Today, data is a highly valued commodity which can be derived from a variety of different sources, making discoverability a key attribute for making the most of the information held in any organisation. This insight led us to start an internal project to improve the discoverability of information in Endava’s internal document stores. The first deliverables included an API and two communication interfaces, a web application and a chat bot, which provide powerful search capabilities across our internal documents.
An important part of improving the discoverability of these documents is augmenting the information which is extracted from them, with tags that indicate the named entities (e.g. persons, organisations, locations), the client context and business domain that the documents relate to. These extracted metadata fields help to create more accurate search results. This information is relatively straightforward to extract from textual documents, but we found that it is much more difficult to extract from graphical information found in many presentations.
THE PROBLEM WITH PRESENTATIONS
A modern presentation usually contains a significant number of graphics and minimises the amount of text on each slide, relying on the presenter’s verbal skills to deliver the details of the message (see Figure 1).
Figure 1: Sample presentation slides showing the graphical nature of modern presentations
The question then arises: how can we make this information searchable?
The challenge with presentation files was how to augment the small amount of text that could be extracted from them with further information derived from the graphical slides. We realized that emerging technologies, such as deep learning, offer a potential solution to this challenge, given their ability to segment images and recognize text and objects within them.

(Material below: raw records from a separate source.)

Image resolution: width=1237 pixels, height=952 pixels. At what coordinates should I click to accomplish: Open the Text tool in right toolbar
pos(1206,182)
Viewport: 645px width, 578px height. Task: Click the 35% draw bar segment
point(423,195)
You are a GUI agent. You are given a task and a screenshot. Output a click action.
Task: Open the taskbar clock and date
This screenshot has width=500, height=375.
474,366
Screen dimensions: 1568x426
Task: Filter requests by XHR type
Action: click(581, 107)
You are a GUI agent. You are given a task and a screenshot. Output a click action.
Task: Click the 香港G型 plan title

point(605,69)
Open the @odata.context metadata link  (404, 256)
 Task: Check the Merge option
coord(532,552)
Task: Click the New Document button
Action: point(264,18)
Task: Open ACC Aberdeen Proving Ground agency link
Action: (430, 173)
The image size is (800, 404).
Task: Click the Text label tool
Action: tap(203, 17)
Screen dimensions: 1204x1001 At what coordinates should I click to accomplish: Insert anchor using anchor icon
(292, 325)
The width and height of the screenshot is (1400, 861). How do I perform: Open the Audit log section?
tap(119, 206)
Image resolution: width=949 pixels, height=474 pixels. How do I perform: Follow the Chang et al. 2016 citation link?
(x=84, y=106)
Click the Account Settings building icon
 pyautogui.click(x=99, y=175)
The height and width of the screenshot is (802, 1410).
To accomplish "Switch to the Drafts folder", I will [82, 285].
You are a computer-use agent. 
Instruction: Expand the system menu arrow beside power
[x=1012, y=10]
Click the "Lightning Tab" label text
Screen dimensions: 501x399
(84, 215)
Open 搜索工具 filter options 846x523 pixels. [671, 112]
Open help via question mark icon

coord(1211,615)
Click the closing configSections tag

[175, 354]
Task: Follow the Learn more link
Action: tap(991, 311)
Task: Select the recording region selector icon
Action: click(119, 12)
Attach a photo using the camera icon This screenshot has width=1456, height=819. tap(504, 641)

This article explains how we implemented text extraction from images using standard computer vision techniques and technologies that can be applied to other problems, such as object detection.
The process we designed for text extraction is shown in Figure 2, and we implemented it as a service which loads a given image, detects the location of text regions in images (as rotated bounding boxes) and extracts the information from these detected ROIs (regions of interest).
Figure 2: Text extraction process
The recent growth in reliable open-source technology in the artificial intelligence area meant that we were able to lean heavily on proven 3rd party libraries in our implementation. The technology we used was largely Python-based and we used OpenCV for image processing, a pre-trained Tensorflow model for ROI detection and the well-known Tesseract library for OCR (optical character recognition) processing.
REGIONS OF INTEREST (ROI) DETECTION
ROI detection is one of the most difficult parts of the solution to implement. Even with the assumption that we do not need to process generic images such as photographs of the natural world (for example, landscapes or flowers), our solution needs to allow for different graphics resolutions, unknown slide layout, non-planar objects and different viewing angles. Obtaining an accurate result that allows for all of these complications using traditional image processing algorithms would be very difficult and involve the use of complex and fragile heuristics.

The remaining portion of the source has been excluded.